The 1836 Act did not require the cause of death to be certified by a medical practitioner, and stillbirths often went unrecorded. This was because until the Medical Register Act of 1858, doctors' qualifications were not defined, and so proper medical certification was impossible. 

Scope for foul play

The Births and Deaths Registration Act of 1874 tightened obvious loopholes. The doctor looking after someone during their last illness was required to certify the cause of death. All doubtful cases had to be referred to the coroner. 

However, burial could still take place before a death certificate had been issued, which meant that a case of poisoning might remain undiscovered.  

The 1893 select committee on stillbirth registration revealed that because stillbirths did not have to be registered, it was possible to misrepresent how a baby had died.

Eventually, in 1926, Parliament responded to the long-running campaign for stillbirth registration.  

The same Act also made it unlawful to dispose of a dead body before a registrar's certificate or a coroner's order had been issued.  

Contemporary Context

The present system of death certification requires either that a registered medical practitioner who attended the deceased during their last illness issues a medical certificate of the cause of death; or that the death is reported to the coroner who provides an appropriate certificate.
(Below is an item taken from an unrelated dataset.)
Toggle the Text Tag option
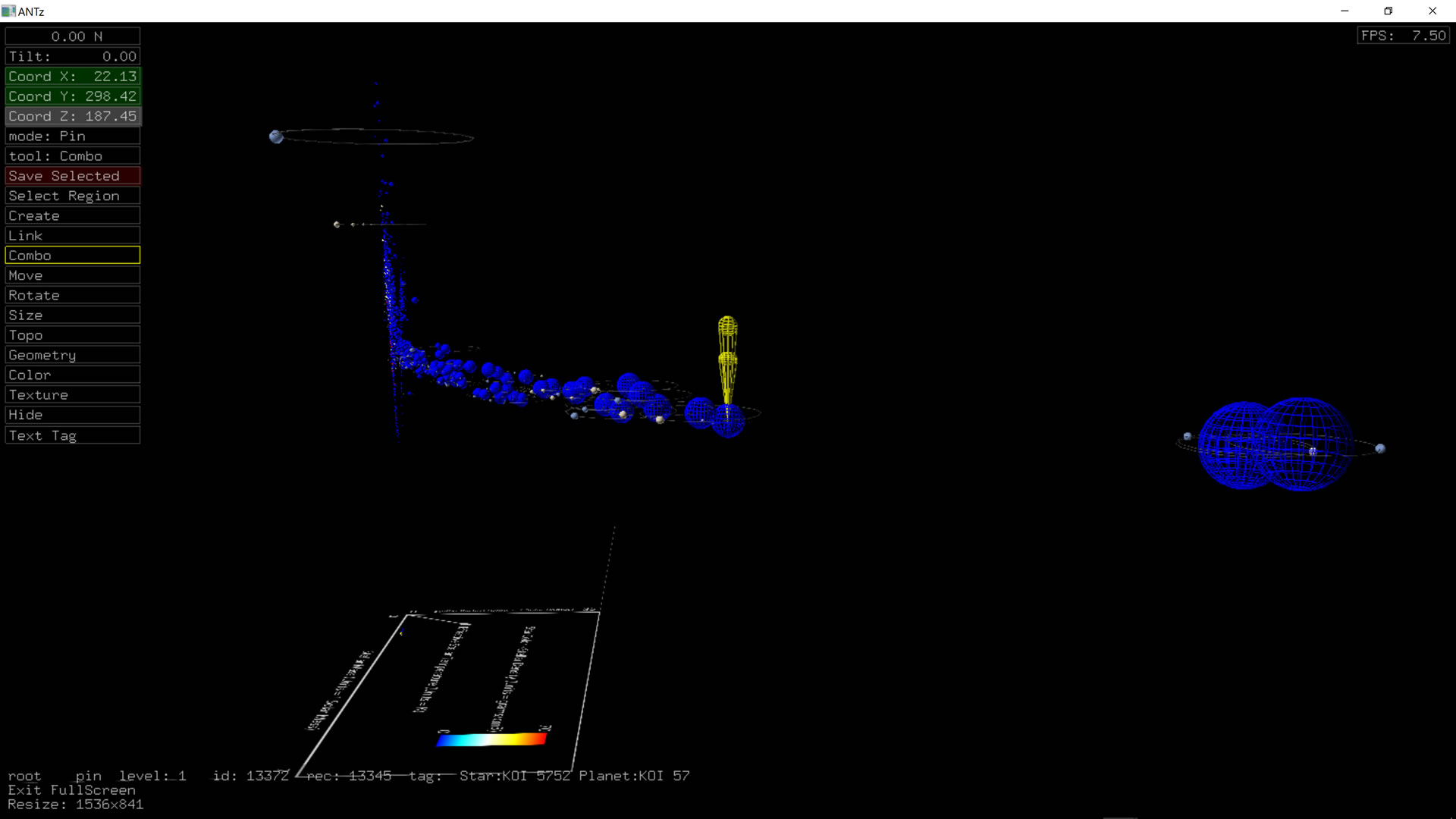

There is a requirement for additional certification where the body is to be cremated but not when there is a burial.

A doctor's decision to certify the cause of death rather than to report the death to the coroner is not subject to any other check when the death is followed by a burial. The system of death certification was exploited by Harold Shipman who murdered a large number of his patients.

Parliament has now legislated to provide safeguards for all deaths which do not need to go to a coroner, although these provisions have not yet been brought into force. It is proposed that all deaths in England and Wales that do not require investigation by a coroner will be subject to scrutiny by independent medical examiners.